The Talking Chair: When a Simple Object Becomes a Therapy Tool

From tables to chairs

For years I worked with my thoughts.
I analyzed them, restructured them, neatly organized them into columns, and when everything seemed clear, I put them under the microscope again—just to be safe.
That’s how we, CBT-trained therapists, are: orderly, attentive, with a weakness for reason and logic.

But, no matter how precise a table of automatic thoughts is, sometimes the mind is silent and the body speaks .
And then, logic looks around… and sees a chair.
A simple, banal one, but capable of holding not only the body, but also an entire story.

In the office, chairs are no longer just for sitting.
Sometimes, one of them takes the place of a thought that refuses to be silenced.
Another becomes the “critical voice” – the one that knows exactly how we should be.
And somewhere, in a corner, sits the vulnerable voice – the one that has never been fully listened to.

With a little imagination, an empty chair can become:

  • a forgotten emotion,

  • a dear person,

  • a part of you that has hidden itself under “reason and control.”

Yes, the chair has many uses.

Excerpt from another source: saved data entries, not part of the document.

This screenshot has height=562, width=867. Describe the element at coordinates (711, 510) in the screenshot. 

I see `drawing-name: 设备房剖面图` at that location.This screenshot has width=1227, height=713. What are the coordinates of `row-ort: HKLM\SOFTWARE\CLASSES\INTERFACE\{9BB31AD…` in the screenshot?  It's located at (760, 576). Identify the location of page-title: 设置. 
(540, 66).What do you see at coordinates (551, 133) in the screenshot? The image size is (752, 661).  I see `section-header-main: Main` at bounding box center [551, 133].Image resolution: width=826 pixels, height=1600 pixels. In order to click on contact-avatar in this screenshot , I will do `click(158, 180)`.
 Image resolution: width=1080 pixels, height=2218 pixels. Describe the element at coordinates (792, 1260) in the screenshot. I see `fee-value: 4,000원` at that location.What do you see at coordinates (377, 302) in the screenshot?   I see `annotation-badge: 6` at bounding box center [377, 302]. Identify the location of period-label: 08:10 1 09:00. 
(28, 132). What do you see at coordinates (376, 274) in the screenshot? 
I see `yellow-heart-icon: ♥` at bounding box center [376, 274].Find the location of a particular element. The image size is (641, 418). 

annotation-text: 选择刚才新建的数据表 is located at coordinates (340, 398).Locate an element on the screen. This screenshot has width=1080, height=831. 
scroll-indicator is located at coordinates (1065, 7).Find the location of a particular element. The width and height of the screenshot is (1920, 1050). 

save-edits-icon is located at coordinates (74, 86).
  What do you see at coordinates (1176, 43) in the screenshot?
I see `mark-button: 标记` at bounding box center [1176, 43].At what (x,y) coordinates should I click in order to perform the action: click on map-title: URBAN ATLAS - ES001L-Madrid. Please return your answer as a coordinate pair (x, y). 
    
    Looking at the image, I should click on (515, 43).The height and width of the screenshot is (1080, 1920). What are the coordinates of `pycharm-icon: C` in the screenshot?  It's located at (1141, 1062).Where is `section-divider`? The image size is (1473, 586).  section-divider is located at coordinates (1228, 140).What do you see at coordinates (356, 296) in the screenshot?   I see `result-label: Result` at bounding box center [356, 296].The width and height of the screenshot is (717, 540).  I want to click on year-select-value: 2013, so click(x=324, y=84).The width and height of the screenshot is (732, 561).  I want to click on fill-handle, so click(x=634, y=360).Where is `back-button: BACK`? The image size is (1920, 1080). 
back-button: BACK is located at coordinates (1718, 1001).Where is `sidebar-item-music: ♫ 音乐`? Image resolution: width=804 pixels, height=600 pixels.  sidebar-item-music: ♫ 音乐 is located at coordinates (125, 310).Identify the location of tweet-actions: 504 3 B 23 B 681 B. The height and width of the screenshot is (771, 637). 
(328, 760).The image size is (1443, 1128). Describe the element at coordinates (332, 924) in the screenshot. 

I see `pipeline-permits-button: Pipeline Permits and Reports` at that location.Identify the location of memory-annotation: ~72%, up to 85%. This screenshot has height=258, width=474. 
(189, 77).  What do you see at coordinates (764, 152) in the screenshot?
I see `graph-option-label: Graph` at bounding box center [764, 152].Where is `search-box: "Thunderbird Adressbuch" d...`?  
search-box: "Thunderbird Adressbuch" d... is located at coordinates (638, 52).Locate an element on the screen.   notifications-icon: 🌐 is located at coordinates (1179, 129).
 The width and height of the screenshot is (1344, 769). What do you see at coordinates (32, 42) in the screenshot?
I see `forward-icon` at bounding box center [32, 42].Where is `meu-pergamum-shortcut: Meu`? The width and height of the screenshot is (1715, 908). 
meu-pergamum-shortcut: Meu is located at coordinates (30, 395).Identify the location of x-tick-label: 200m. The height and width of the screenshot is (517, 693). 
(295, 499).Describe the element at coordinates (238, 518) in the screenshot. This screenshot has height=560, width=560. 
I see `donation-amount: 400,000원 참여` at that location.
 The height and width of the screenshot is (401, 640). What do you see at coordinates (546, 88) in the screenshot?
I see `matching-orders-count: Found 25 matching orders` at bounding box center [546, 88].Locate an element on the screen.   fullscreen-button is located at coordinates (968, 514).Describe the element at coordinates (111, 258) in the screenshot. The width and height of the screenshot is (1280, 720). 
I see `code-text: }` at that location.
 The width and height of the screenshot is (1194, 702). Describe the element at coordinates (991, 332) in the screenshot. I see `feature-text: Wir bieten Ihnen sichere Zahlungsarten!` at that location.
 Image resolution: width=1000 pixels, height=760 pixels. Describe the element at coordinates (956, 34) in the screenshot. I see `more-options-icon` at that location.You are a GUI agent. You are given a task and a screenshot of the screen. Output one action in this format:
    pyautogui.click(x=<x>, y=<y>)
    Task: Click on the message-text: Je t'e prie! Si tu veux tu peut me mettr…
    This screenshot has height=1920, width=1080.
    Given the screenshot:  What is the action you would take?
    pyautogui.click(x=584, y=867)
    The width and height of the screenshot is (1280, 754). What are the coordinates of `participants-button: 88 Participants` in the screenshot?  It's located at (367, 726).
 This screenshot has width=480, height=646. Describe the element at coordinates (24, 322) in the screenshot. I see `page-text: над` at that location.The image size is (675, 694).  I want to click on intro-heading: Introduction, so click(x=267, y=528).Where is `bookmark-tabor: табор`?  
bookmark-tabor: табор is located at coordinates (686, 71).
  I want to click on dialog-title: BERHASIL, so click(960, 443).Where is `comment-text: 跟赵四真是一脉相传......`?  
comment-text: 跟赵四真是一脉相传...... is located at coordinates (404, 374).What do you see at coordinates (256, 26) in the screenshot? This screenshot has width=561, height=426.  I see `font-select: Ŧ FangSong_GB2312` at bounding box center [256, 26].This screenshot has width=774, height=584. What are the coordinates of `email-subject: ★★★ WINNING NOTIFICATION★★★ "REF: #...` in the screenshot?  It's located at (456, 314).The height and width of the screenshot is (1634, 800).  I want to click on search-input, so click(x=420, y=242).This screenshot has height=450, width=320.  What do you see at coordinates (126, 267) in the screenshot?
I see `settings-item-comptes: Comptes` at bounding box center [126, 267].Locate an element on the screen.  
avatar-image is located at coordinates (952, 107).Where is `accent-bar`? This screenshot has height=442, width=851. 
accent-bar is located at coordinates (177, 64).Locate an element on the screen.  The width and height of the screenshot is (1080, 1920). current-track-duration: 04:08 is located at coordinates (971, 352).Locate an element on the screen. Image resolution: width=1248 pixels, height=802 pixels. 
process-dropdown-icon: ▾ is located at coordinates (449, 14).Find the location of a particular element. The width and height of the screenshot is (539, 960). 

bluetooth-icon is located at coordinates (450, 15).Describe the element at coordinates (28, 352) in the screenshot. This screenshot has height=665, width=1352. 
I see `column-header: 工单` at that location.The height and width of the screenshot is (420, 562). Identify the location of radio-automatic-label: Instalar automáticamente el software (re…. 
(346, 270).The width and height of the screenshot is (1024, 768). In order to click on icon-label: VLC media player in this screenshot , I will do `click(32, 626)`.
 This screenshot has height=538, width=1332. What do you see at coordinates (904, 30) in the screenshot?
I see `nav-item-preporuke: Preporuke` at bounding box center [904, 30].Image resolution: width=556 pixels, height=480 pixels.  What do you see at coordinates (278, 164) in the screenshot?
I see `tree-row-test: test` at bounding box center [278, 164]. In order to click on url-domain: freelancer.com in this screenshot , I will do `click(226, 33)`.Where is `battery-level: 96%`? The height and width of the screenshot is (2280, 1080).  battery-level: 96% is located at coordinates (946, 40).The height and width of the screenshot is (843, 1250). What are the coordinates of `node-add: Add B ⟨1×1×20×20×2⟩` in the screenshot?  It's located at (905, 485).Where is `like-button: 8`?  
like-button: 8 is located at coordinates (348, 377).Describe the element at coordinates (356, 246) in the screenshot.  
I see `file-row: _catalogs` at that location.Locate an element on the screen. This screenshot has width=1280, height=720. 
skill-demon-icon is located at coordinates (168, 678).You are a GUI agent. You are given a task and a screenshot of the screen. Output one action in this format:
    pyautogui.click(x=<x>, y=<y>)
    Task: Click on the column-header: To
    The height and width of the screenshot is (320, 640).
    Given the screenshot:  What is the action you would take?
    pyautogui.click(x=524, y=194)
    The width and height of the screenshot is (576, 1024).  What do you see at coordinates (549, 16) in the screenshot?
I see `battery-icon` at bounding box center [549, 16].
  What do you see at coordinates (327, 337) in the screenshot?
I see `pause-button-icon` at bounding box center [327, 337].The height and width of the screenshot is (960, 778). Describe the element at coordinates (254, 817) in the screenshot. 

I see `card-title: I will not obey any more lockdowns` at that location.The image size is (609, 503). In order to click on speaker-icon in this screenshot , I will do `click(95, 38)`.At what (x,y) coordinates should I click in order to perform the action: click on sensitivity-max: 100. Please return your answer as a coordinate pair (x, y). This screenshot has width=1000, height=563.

But the most surprising is that of an emotional mirror .

When the chair becomes a therapist

The first time I used chairwork , I felt a mixture of skepticism and curiosity.
I admit, it seemed a little theatrical.
But when the client moved from one chair to the other and allowed herself to speak from the role of the critic, then from the role of the hurt child, something changed in the room.
The air filled with emotion, and logic took a step back—somehow grateful that it didn’t have to explain everything.

In a world of structured thoughts, chairwork is an act of freedom.
It transforms analysis into dialogue .
And instead of a discussion of thoughts, a conversation between the parts of the self emerges.

Three chairs, three perspectives

Sometimes I use three chairs:

  1. The inner critic – the voice that says “it’s not enough.”

  2. The vulnerable part – the one that feels, but is not heard.

  3. The gentle observer – the party that listens to both and begins to bring about reconciliation.

And often, after a few exchanges, the critic becomes protective, the vulnerable relaxes, and the observer smiles. In an hour, you’ve witnessed a reconstruction of an inner relationship — without a textbook, with just three chairs and a lot of presence.

Why it works

Beyond magic, the explanation is simple: chairwork activates all the channels through which we process reality — visual, auditory, bodily, emotional. Thought becomes voice, emotion becomes movement, the body remembers.

It’s, in a way, CBT with heart and movement .
And yes, it works even for those who say, “I don’t believe in these kinds of exercises.” Usually, after five minutes, I do.

When the chair becomes an invitation

In the end, there remains a simple lesson:
not all changes start in the head. Some start… in the chair.

So the next time you’re about to fill out a cognitive distortion chart, it might be worth stopping for a moment and asking,
“What would the chair say if it could talk?”

You might find out something your mind had already forgotten.

Sometimes therapy begins with a thought. Sometimes, with a chair.